>> START
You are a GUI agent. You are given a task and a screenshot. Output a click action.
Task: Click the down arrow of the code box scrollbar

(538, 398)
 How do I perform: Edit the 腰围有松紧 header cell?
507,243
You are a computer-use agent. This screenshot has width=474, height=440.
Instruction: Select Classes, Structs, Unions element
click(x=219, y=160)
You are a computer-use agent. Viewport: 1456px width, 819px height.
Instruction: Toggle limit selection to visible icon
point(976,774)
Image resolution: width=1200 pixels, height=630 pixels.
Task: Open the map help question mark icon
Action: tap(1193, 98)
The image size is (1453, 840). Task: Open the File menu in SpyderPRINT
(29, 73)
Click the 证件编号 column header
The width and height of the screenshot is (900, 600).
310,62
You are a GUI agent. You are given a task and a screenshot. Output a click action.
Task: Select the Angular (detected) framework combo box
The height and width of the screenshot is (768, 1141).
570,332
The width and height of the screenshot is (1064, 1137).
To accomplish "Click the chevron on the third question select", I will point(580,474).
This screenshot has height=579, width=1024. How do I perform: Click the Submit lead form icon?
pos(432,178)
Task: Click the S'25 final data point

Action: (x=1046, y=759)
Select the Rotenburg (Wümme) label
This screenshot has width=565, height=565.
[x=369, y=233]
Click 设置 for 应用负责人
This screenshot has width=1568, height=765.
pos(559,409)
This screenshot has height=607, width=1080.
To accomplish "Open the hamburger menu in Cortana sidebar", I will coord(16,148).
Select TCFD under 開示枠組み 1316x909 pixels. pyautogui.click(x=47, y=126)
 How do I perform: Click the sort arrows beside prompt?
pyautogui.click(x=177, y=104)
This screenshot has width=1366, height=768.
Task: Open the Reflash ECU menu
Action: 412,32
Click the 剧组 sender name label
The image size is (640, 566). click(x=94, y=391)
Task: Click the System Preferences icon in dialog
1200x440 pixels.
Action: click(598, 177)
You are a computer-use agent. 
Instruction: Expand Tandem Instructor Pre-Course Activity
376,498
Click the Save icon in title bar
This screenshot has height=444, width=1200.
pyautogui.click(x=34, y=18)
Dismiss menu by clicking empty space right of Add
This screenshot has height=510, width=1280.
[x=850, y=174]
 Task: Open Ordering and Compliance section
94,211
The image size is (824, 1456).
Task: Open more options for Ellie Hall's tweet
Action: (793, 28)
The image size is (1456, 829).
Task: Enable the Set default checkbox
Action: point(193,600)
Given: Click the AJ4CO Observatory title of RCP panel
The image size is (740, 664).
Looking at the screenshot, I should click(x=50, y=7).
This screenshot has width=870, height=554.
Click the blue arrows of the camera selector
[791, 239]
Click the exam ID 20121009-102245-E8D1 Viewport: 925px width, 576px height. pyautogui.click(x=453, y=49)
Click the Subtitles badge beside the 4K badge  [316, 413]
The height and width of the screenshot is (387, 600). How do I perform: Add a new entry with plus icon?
>> END
#### [WHAT YOU HAVE TO DO]
Convert every line of the records above into a Markdown table with the columns No. and Text, numbering each row and leaving out blank lines.

#### [ANSWER TO THIS PROBLEM]
| No. | Text |
|---|---|
| 1 | You are a GUI agent. You are given a task and a screenshot. Output a click action. |
| 2 | Task: Click the down arrow of the code box scrollbar |
| 3 | (538, 398) |
| 4 |  How do I perform: Edit the 腰围有松紧 header cell? |
| 5 | 507,243 |
| 6 | You are a computer-use agent. This screenshot has width=474, height=440. |
| 7 | Instruction: Select Classes, Structs, Unions element |
| 8 | click(x=219, y=160) |
| 9 | You are a computer-use agent. Viewport: 1456px width, 819px height. |
| 10 | Instruction: Toggle limit selection to visible icon |
| 11 | point(976,774) |
| 12 | Image resolution: width=1200 pixels, height=630 pixels. |
| 13 | Task: Open the map help question mark icon |
| 14 | Action: tap(1193, 98) |
| 15 | The image size is (1453, 840). Task: Open the File menu in SpyderPRINT |
| 16 | (29, 73) |
| 17 | Click the 证件编号 column header |
| 18 | The width and height of the screenshot is (900, 600). |
| 19 | 310,62 |
| 20 | You are a GUI agent. You are given a task and a screenshot. Output a click action. |
| 21 | Task: Select the Angular (detected) framework combo box |
| 22 | The height and width of the screenshot is (768, 1141). |
| 23 | 570,332 |
| 24 | The width and height of the screenshot is (1064, 1137). |
| 25 | To accomplish "Click the chevron on the third question select", I will point(580,474). |
| 26 | This screenshot has height=579, width=1024. How do I perform: Click the Submit lead form icon? |
| 27 | pos(432,178) |
| 28 | Task: Click the S'25 final data point |
| 29 | Action: (x=1046, y=759) |
| 30 | Select the Rotenburg (Wümme) label |
| 31 | This screenshot has width=565, height=565. |
| 32 | [x=369, y=233] |
| 33 | Click 设置 for 应用负责人 |
| 34 | This screenshot has width=1568, height=765. |
| 35 | pos(559,409) |
| 36 | This screenshot has height=607, width=1080. |
| 37 | To accomplish "Open the hamburger menu in Cortana sidebar", I will coord(16,148). |
| 38 | Select TCFD under 開示枠組み 1316x909 pixels. pyautogui.click(x=47, y=126) |
| 39 |  How do I perform: Click the sort arrows beside prompt? |
| 40 | pyautogui.click(x=177, y=104) |
| 41 | This screenshot has width=1366, height=768. |
| 42 | Task: Open the Reflash ECU menu |
| 43 | Action: 412,32 |
| 44 | Click the 剧组 sender name label |
| 45 | The image size is (640, 566). click(x=94, y=391) |
| 46 | Task: Click the System Preferences icon in dialog |
| 47 | 1200x440 pixels. |
| 48 | Action: click(598, 177) |
| 49 | You are a computer-use agent.  |
| 50 | Instruction: Expand Tandem Instructor Pre-Course Activity |
| 51 | 376,498 |
| 52 | Click the Save icon in title bar |
| 53 | This screenshot has height=444, width=1200. |
| 54 | pyautogui.click(x=34, y=18) |
| 55 | Dismiss menu by clicking empty space right of Add |
| 56 | This screenshot has height=510, width=1280. |
| 57 | [x=850, y=174] |
| 58 |  Task: Open Ordering and Compliance section |
| 59 | 94,211 |
| 60 | The image size is (824, 1456). |
| 61 | Task: Open more options for Ellie Hall's tweet |
| 62 | Action: (793, 28) |
| 63 | The image size is (1456, 829). |
| 64 | Task: Enable the Set default checkbox |
| 65 | Action: point(193,600) |
| 66 | Given: Click the AJ4CO Observatory title of RCP panel |
| 67 | The image size is (740, 664). |
| 68 | Looking at the screenshot, I should click(x=50, y=7). |
| 69 | This screenshot has width=870, height=554. |
| 70 | Click the blue arrows of the camera selector |
| 71 | [791, 239] |
| 72 | Click the exam ID 20121009-102245-E8D1 Viewport: 925px width, 576px height. pyautogui.click(x=453, y=49) |
| 73 | Click the Subtitles badge beside the 4K badge  [316, 413] |
| 74 | The height and width of the screenshot is (387, 600). How do I perform: Add a new entry with plus icon? |